In a vibrant recording, the lively Silesian Triptych makes for a marvellous curtain raiser, its folk rhythms and colourful orchestration granted full impact. The earliest work in this programme, Lacrimosa, is a terrific vehicle for soprano Lucy Crowe. This is Lutoslawski’s only sacred piece, and the only surviving fragment of a planned but never completed Requiem. If you know and love Szymanowski’s Stabat Mater then this is a wonderful place to extend the experience.
Paroles tissées or ‘Woven Words’ was one of Lutoslawski’s early pieces in the distinctive style which made his name a force to be reckoned with in the 20th century. Generating maximum effect from a relative minimum of instrumental means, the textures and harmonic worlds generated take one into realms of dreamlike imagination – often beautiful, sometimes fearful and even shocking. Toby Spence’s delivery from the drama of ‘a thousand black horses” to the chilling dark/light of “Sleep this pallor...” is excellent throughout.
Sleep, sleep brings us back from the brink, returning to a simpler world of children’s song, but introducing a thread of directness of expression which shines its light on later works such as Chantefleurs and Chantefables. Between these lyrical masterpieces we are given one of Lutoslawski’s great works from the 1970s, Les Espaces du sommeil. Christopher Purves’s baritone is perfectly suited to the transparency of the orchestration in this work, his tone often light and even breathless in expression.

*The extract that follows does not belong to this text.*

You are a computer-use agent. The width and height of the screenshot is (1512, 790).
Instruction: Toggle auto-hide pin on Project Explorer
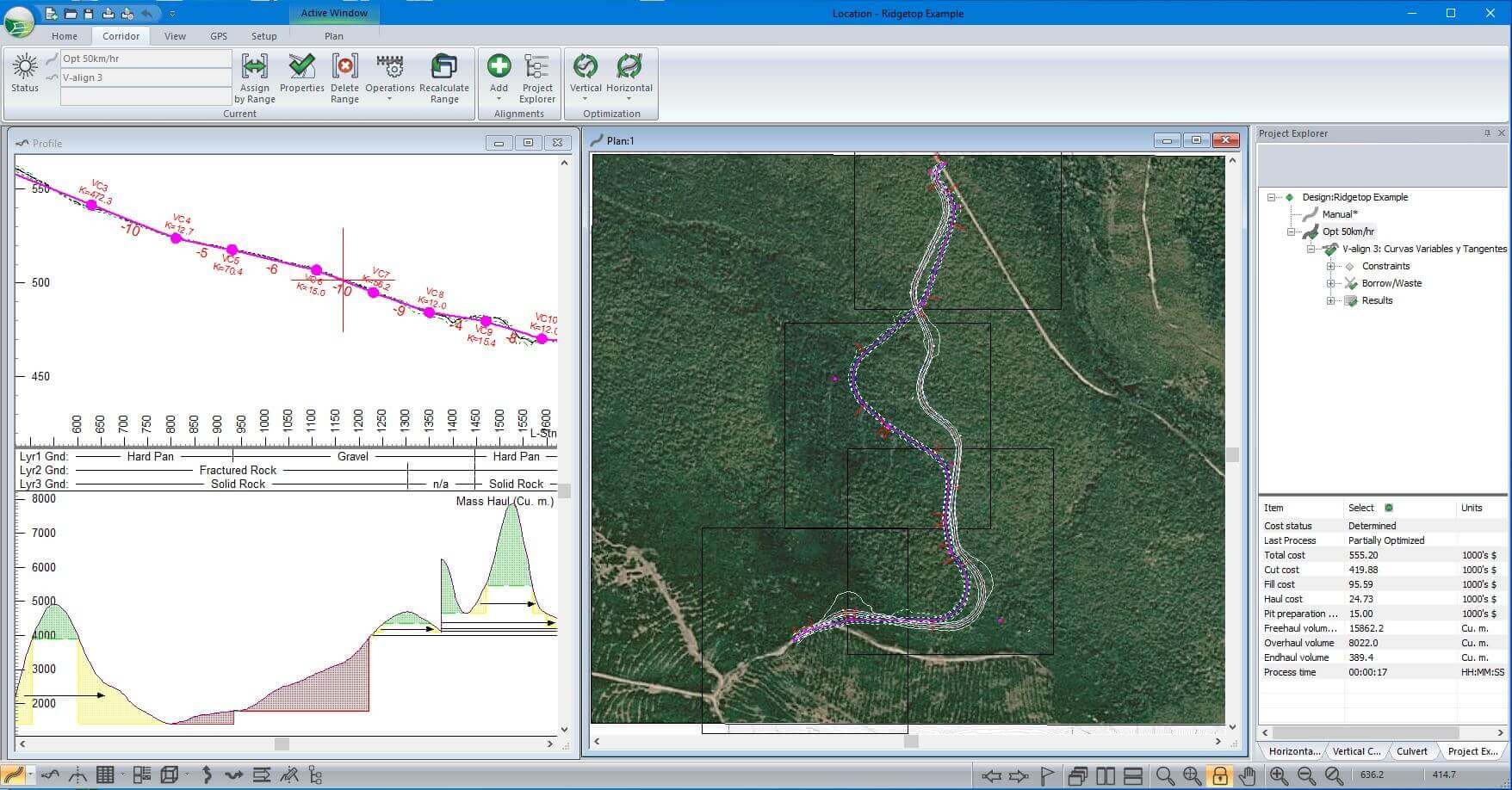[1487, 133]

He also wins the prize for most convincing French accent. The title translates as ‘The Spaces of Sleep’, and once again the imagery is surrealist and dreamlike, the fragmentary moments of birdlike filigree and dark atmosphere in the orchestra moving and unsettling.
The programme is concluded with the longest and most recent piece on the disc, Chantefleurs et Chantefables, which again brings us back from chasms of epic profundity to more charming subjects. These two last pieces share Robert Desnos as the author of their texts, but the inner life of the shorter songs of Chantefleurs et Chantefables is one more of theatre and operatic stagecraft than abstract landscapes of the imagination. Animals and plants are brought to life, the character of their personality or movement indicated in the orchestration and vocal lines. Lucy Crowe is marvellously in tune with the psychology behind these portraits, and ranging from a darting grasshopper which is both near and far, beauteous roses and their slightly obsessive picker, to the sneakiest of Alligators.

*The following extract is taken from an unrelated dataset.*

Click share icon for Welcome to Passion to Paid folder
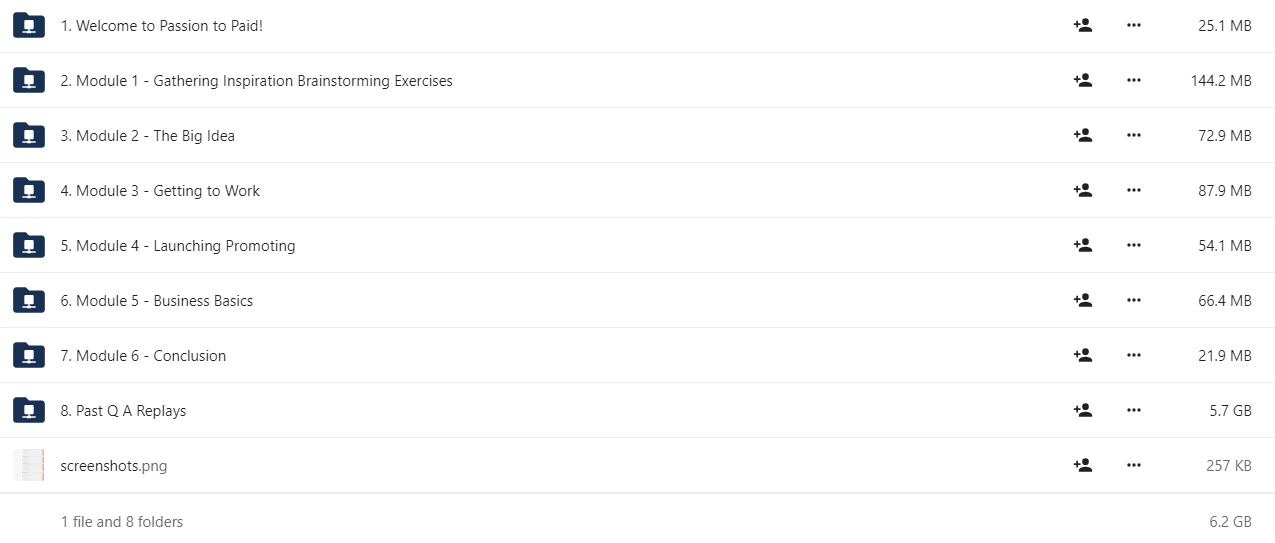The width and height of the screenshot is (1275, 543). point(1082,26)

These pieces are familiar through very good recordings such as that on Naxos 8.554283, which has the Silesian Triptych and Chantefleurs et Chantefables alongside Venetian Games and the Symphony No.1. Antoni Wit and his musicians are very good, but Edward Gardner is in a different league in terms of subtlety, and the balance of the vocal solo against the orchestra is more realistic in the Chandos recording. Likewise with Paroles tissées and Les Espaces du sommeil paired on Naxos 8.553423. I’ve known and held these Polish performances in high regard for a long time – and still do, but this Chandos newcomer brings me to places I hadn’t yet discovered through the Antoni Wit performances. Piotr Kusiewicz sounds almost ecclesiastical by comparison in Paroles tissées, and Christopher Purves is also stronger and more tonally accurate in comparison with Adam Kruszewski in Les Espaces. The Last Concert (see review) is also a moving souvenir for Chantefleurs, but as a live performance with the voice apparently slightly ‘off-mic’ and with flashes of distortion in the peaks on the recording this doesn’t really compete in the same field as the Chandos version.
All vocal texts are printed in the booklet in their original language and in English translation, and the whole package is nicely designed as one would expect. With the best lineup of soloists around and the BBC Symphony Orchestra on top form, this was always going to be something a bit special, but it exceeds even my expectations. Like a good novel or a potent poem, it’s the kind of recording which you emerge from blinking, as if from a darkened cinema into the light of day. In other words, it could quite conceivably change your view of the world. Even if it’s only for a moment – and how long is a moment?